** EXERCISE DETAILS **
Transcribe, exactly and without pictures, the lines below from the line with "Task: Select column C header" to the line with "868x417 pixels. How", both ends included, and no others.

** DATA LISTING **
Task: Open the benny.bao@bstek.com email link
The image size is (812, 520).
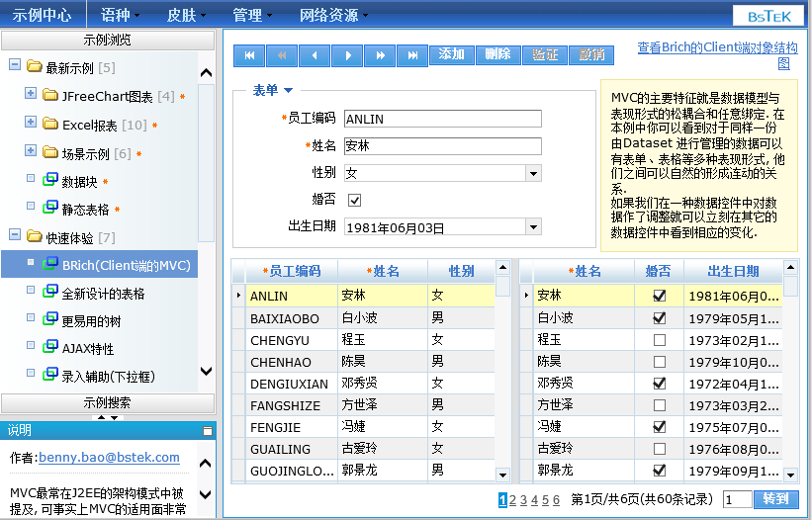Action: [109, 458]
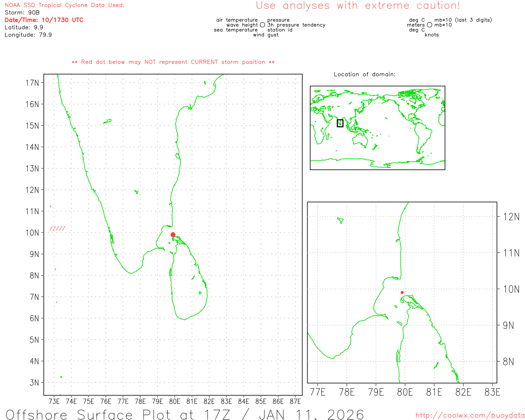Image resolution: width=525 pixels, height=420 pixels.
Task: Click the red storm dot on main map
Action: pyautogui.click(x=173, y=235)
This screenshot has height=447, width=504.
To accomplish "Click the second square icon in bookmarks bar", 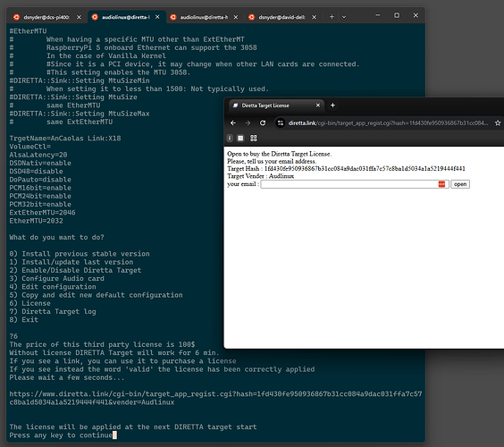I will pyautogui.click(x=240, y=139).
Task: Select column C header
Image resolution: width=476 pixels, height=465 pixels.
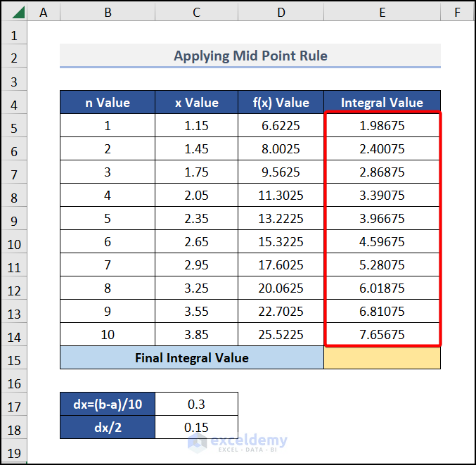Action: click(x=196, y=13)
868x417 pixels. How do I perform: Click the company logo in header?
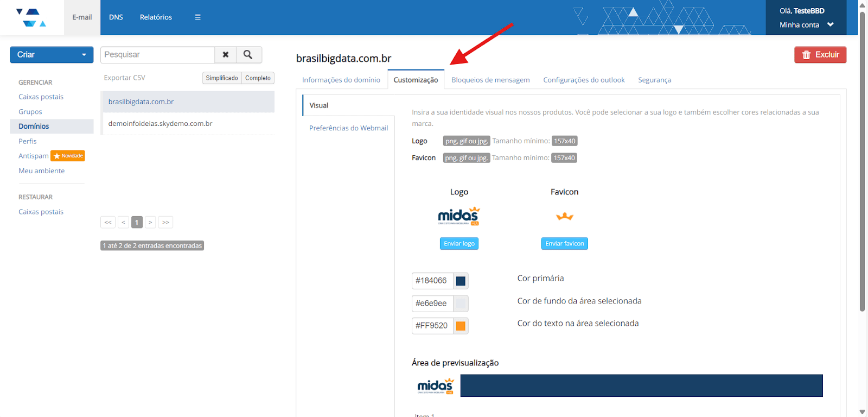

* * *

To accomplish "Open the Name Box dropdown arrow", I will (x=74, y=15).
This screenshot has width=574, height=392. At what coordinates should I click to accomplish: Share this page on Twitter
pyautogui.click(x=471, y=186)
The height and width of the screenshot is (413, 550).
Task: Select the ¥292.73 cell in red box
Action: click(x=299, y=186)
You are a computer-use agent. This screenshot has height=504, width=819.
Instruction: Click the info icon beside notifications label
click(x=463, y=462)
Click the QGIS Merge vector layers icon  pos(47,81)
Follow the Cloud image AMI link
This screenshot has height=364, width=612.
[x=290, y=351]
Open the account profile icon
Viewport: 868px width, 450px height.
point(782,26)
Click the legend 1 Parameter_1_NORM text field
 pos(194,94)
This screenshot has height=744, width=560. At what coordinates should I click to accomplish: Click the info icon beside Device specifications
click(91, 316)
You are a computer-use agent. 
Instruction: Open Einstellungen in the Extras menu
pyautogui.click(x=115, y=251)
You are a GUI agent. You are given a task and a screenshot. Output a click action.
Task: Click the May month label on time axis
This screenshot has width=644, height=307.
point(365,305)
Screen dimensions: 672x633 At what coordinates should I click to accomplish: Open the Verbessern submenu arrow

** EXPECTED OUTPUT **
Task: Select column C header
Image resolution: width=476 pixels, height=465 pixels.
Action: click(x=196, y=13)
868x417 pixels. How do I perform: Click the company logo in header?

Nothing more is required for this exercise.